▸ **Text passage**:
This section covers I2C drivers and SPI drivers used in ESP-Drone.

I2C Drivers

I2C drivers include MPU6050 sensor driver and VL53LXX sensor driver. The following part describes the two sensors in their main features, key registers and programming notes, etc.

MPU6050 Sensor


The MPU6050 is a 6-axis Motion Tracking device that combines a 3-axis gyroscope, a 3-axis accelerometer, and a Digital Motion Processor (DMP).

How It Works

  • Gyroscope: vibration occurs due to Coriolis effect when the gyroscope rotates around any sensing axis. Such vibration can be detected by a capacitive sensor. This capacitive sensor can amplify, demodulate, and filter such vibration signal, then generate a voltage proportional to the angular velocity.

  • Accelerometer: when displacement accelerates along a specific axis over the corresponding detection mass, the capacitive sensor detects a change in capacitance.

Measure Range

  • Gyroscope full-scale range: ±250 °/sec, ±500 °/sec, ±1000 °/sec, ±2000 °/sec

  • Accelerometer full-scale range: ±2 g, ±4 g, ±8 g, ±16 g

AUX I2C Interface

  • MPU6050 has an auxiliary I2C bus for communication with external 3-Axis magnetometer or other sensors.

  • The AUX I2C interface supports two operation modes: I2C Master mode or Pass-Through mode.

▸ **Aim 1**: In one to three sentences, use the ESP-Drone driver text to explain how the MPU6050 gyroscope ends up producing a voltage proportional to angular velocity.
▸ **Aim 2**: According to the ESP-Drone driver text, which two operation modes does the MPU6050's AUX I2C interface support?
▸ **Aim 3**: From the ESP-Drone driver text, output the passage word for word, starting at the words "I2C drivers include" and ending after "programming notes, etc.".
The lines that come after this point are separate material and have nothing to do with the ESP-Drone driver text.

▸ **Data lines**:
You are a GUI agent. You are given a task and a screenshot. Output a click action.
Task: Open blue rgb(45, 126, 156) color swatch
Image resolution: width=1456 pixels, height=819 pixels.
==
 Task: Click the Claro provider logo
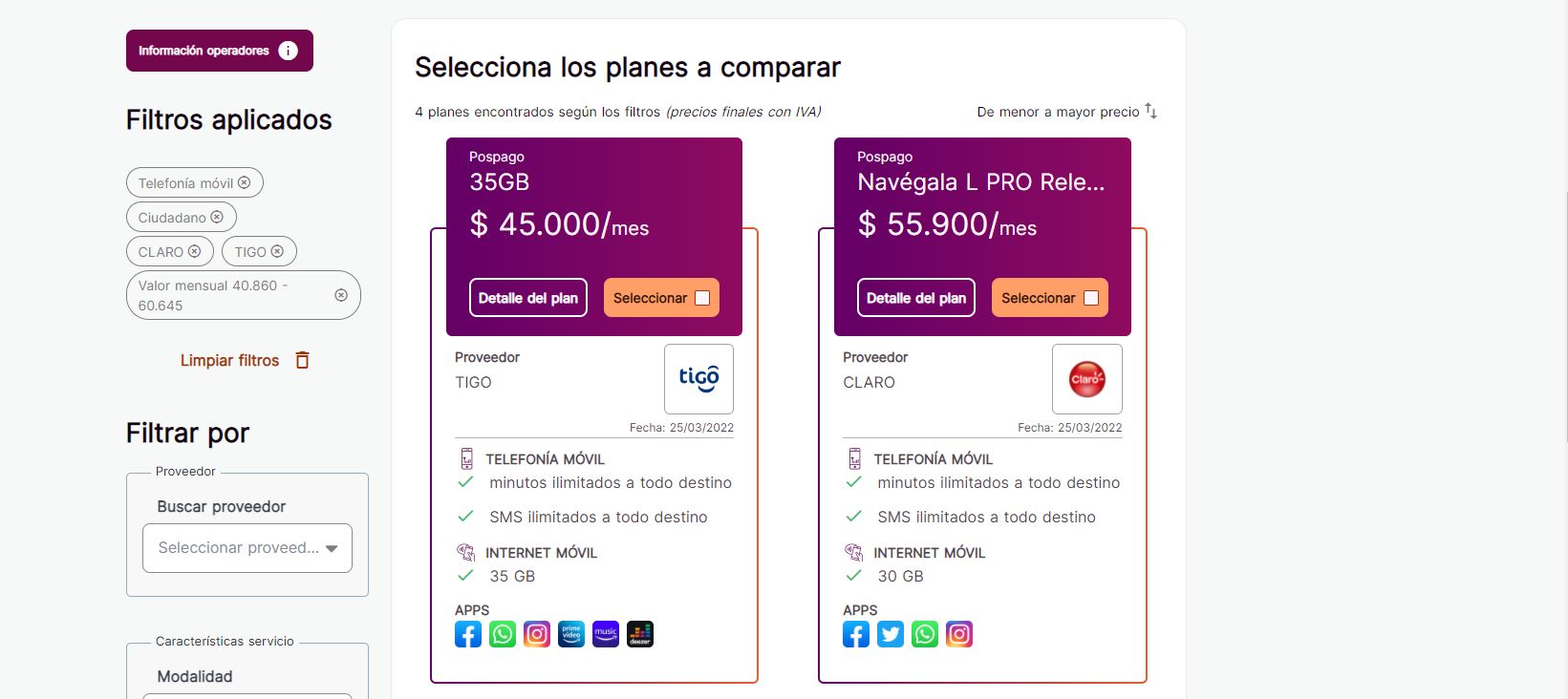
...
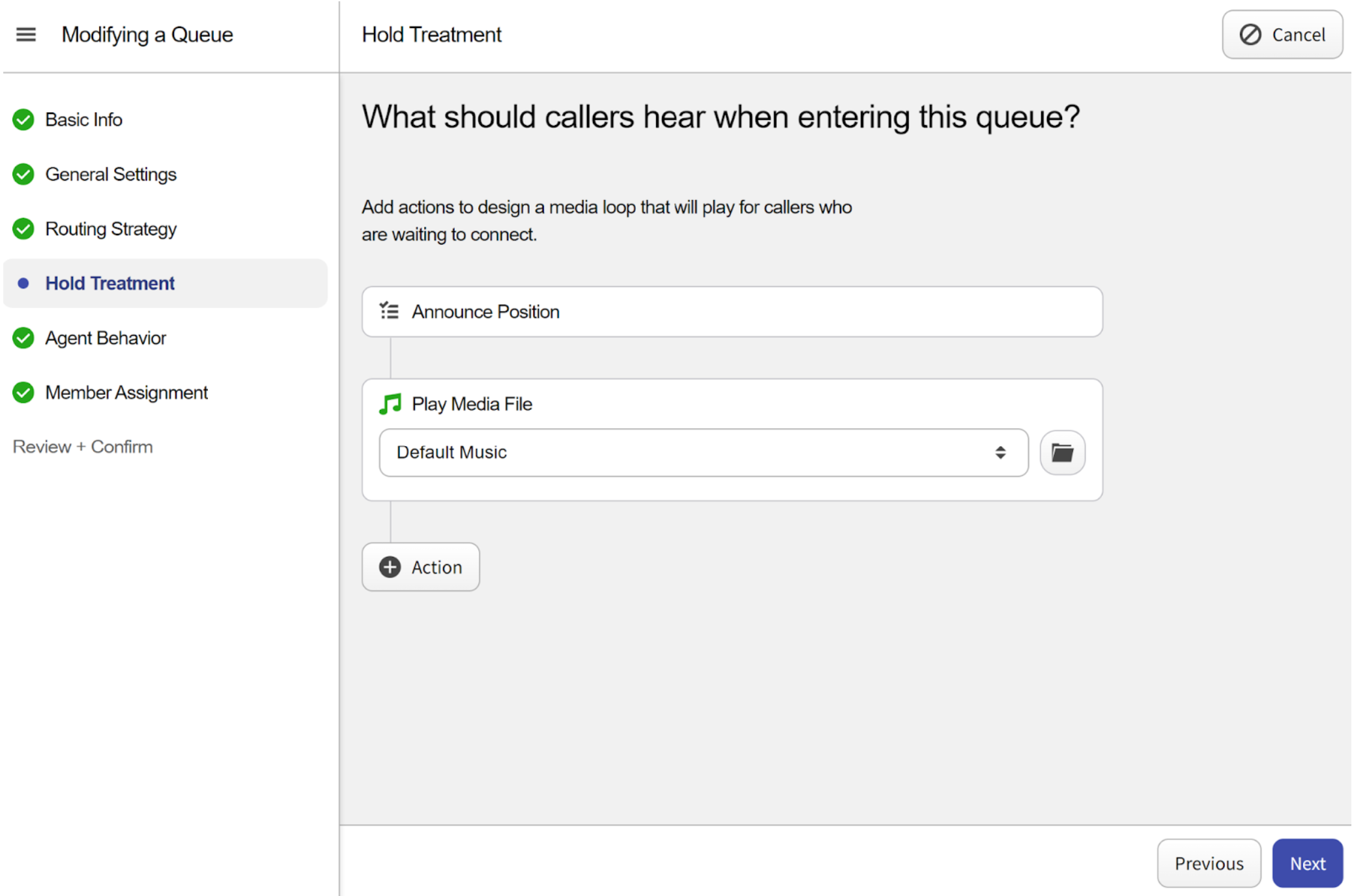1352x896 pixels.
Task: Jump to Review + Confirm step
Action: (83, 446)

▸ **Exercise output 1**: When the gyroscope rotates around a sensing axis, the Coriolis effect causes vibration, which a capacitive sensor detects. The sensor amplifies, demodulates and filters this vibration signal, then generates a voltage proportional to the angular velocity.

▸ **Exercise output 2**: I2C Master mode and Pass-Through mode.

▸ **Exercise output 3**:
I2C drivers include MPU6050 sensor driver and VL53LXX sensor driver. The following part describes the two sensors in their main features, key registers and programming notes, etc.